SAN FRANCISCO -- The mayor of San Francisco on Tuesday announced even more initiatives aimed at curbing open drug use, brazen home break-ins and other criminal behavior that she says have made a mockery of the city's famed tolerance and compassion.
Mayor London Breed said at a news conference attended by the police chief and other public safety personnel that she would introduce legislation to allow law enforcement real-time access to surveillance video in certain situations and to make it harder for people to sell stolen goods.
She also announced emergency intervention to improve safety in the Tenderloin, one of the poorest and most drug-infested neighborhoods in San Francisco, where parents have pleaded for protection from drug dealers and violent street behavior. The neighborhood contains several government buildings, including City Hall.
“What I’m proposing today, and what I will be proposing in the future will make a lot of people uncomfortable, and I don’t care,” said Breed, a Democrat. “We are past the point where what we see is even remotely acceptable.”
She said it's time to get aggressive and “less tolerant of all the bull—- that has destroyed our city.”
The announcement follows a meeting the mayor had last week with Tenderloin families, as well as a report by The Associated Press describing the frustrations of some residents who say the city is in decline. They said despite San Francisco's wealth, city officials are not doing enough to keep streets cleared of human feces and trash, provide housing to people experiencing homelessness, and deter drug dealers.
They are also upset that San Francisco public schools spent much of last year teaching remotely while neighboring districts and private schools within the city provided in-class instruction.
Criminal justice advocates in favor of less incarceration say the media has been drumming up fear in a city where overall crime rates have declined in recent years. Increased enforcement, they say, only ends up harming the most vulnerable, including Black and homeless residents, without improving public safety.
Similar debates are taking place across the country in liberal cities where the murder of George Floyd led to a surge of progressive activism that included calls to rethink the way cities deal with crime. Some cities where there were calls to defund the police, including Portland, Oregon, have moved in recent months to bolster police budgets.
John Hamasaki, a San Francisco police commissioner and defense lawyer who is highly critical of extra policing and surveillance, said Tuesday that taxpayer money is better spent on services, treatment and housing.
He said the city should open a supervised drug consumption site and act to treat addiction rather than using methods that will shove dealing into other neighborhoods.
“The situation in the Tenderloin isn’t ultimately going to be solved through more policing,” he said. "It seems like we’re doing the same dance over and over and expecting different results."
But Randy Shaw, executive director of the Tenderloin Housing Clinic, which provides legal services and housing to low-income people, said more police patrols would deter dealers and make the neighborhood safer for residents. At the same time, he has heard the mayor's promises before and seen little concrete action.
“I’m glad the mayor’s coming out like this, but it’s really actions speak louder than words,” he said. “We heard a lot of commitments, and now we have to make sure they happen.”
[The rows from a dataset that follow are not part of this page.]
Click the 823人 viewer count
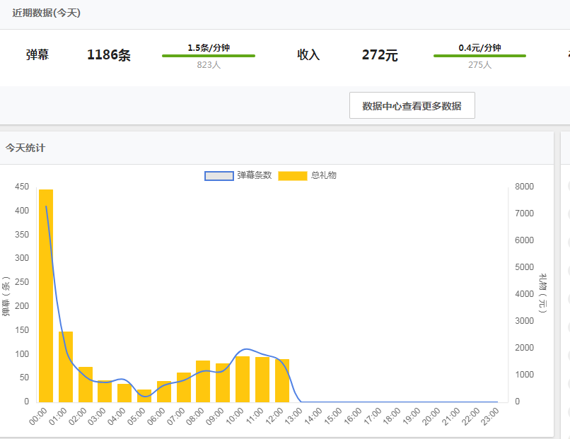 [209, 64]
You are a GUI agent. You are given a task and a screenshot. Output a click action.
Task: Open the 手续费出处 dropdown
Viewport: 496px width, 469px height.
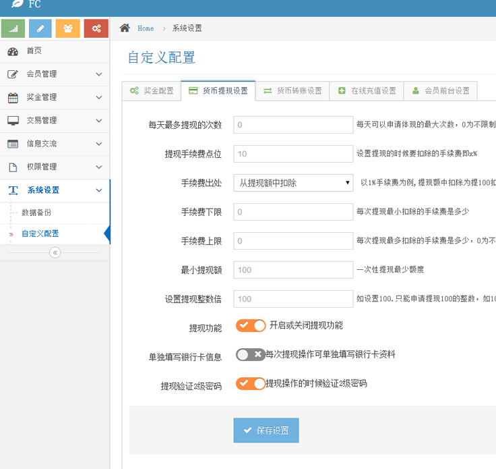coord(293,183)
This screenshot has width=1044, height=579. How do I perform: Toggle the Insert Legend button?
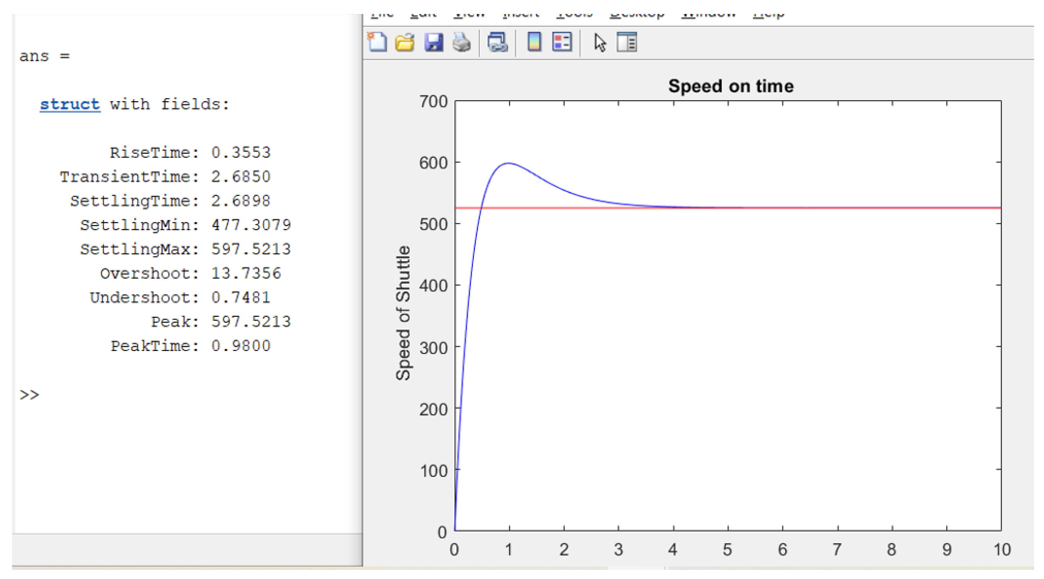pyautogui.click(x=562, y=42)
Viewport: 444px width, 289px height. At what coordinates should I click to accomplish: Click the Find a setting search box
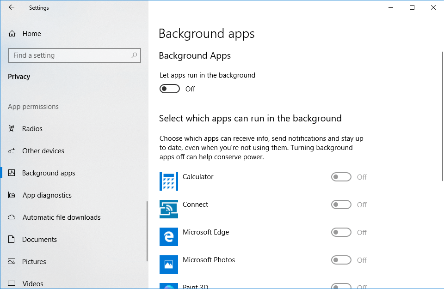pyautogui.click(x=74, y=55)
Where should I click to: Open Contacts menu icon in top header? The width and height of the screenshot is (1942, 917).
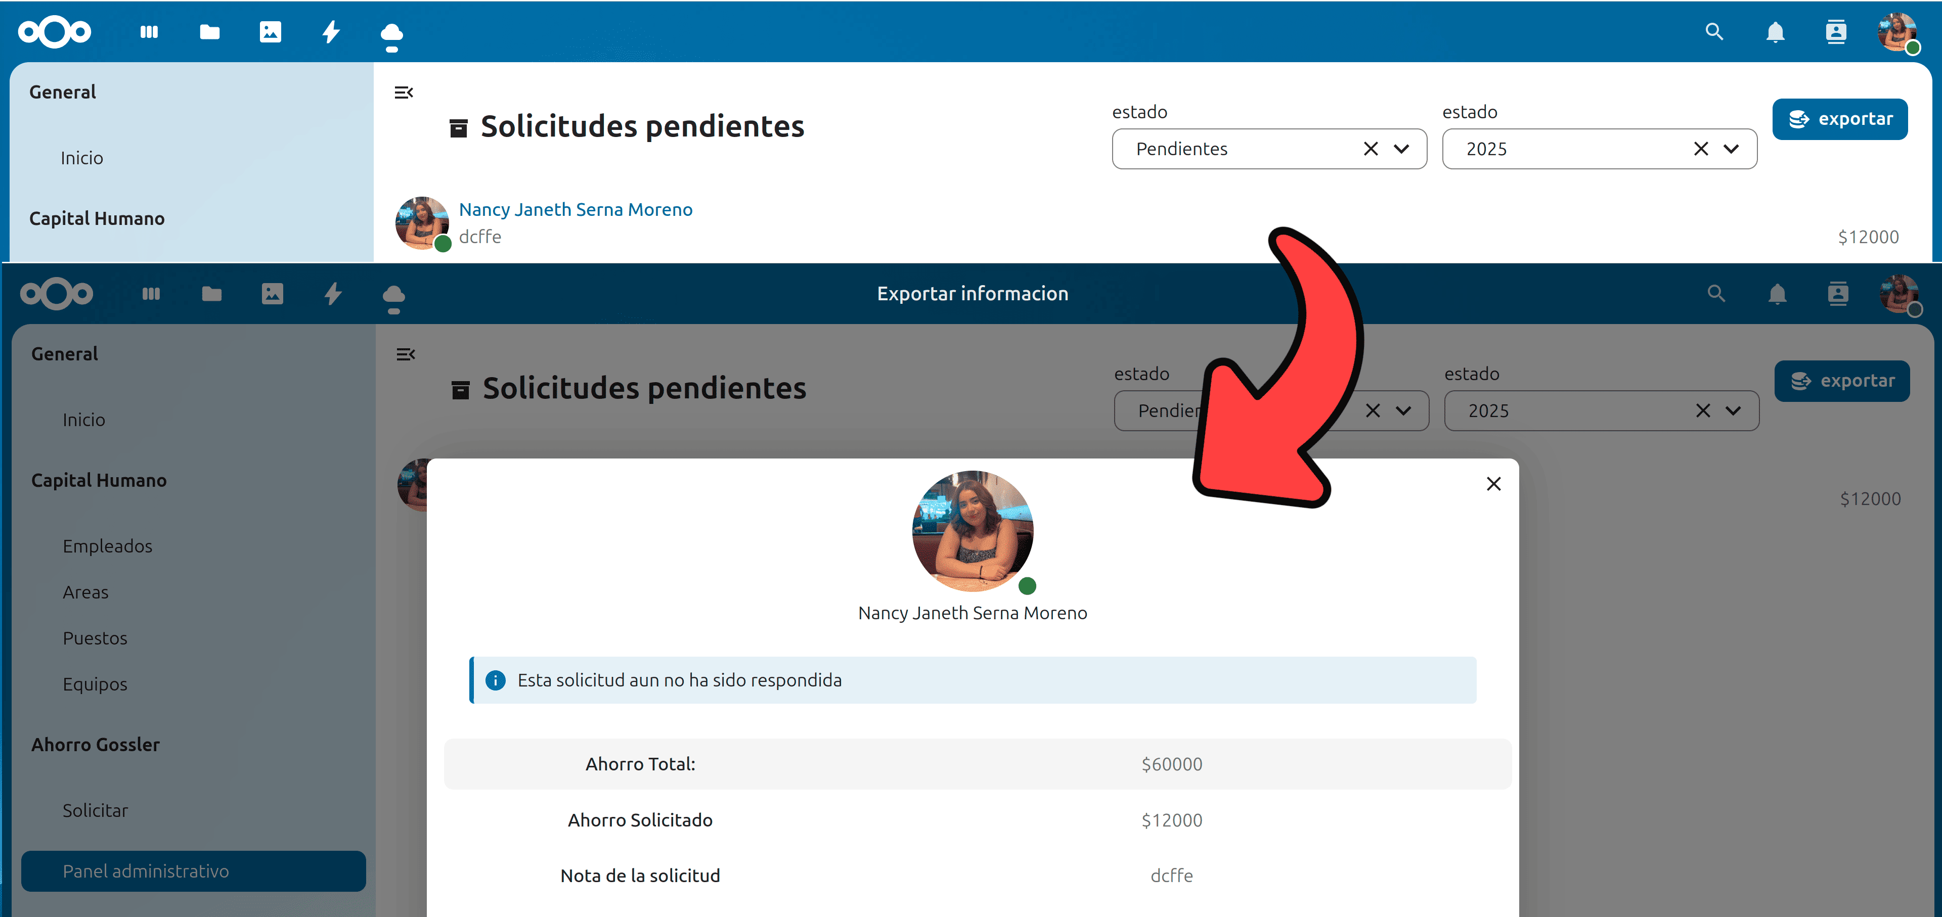[x=1836, y=32]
Breed has directed the city’s Department of Emergency Management to lead the response in the Tenderloin, much like the agency coordinated efforts to address the pandemic. The department will, in part, streamline emergency medical calls, disrupt drug dealing and use, and clean up “nasty streets,” she said.
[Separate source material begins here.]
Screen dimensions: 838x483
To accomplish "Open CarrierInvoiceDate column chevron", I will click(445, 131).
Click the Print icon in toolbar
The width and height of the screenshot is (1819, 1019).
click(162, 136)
“And when I say nasty, full of feces and urine, that the Department of Public Works is cleaning every single day, but it comes back just a few hours later,” she said.
Breed said she would ask the Board of Supervisors for more money to pay for police overtime and to increase the department's budget. Legislative changes would also require the board's support, which is not guaranteed.
San Francisco Police Chief Bill Scott said the criminal justice system has changed so that drug possession doesn't land a person in jail and that police now try to balance enforcement with offers of help to those suffering with addiction and homelessness.
“But at the end of the day, at the end of all of this people will not be allowed to smoke meth, to smoke fentanyl, to inject heroin in their arms in public spaces,” he said.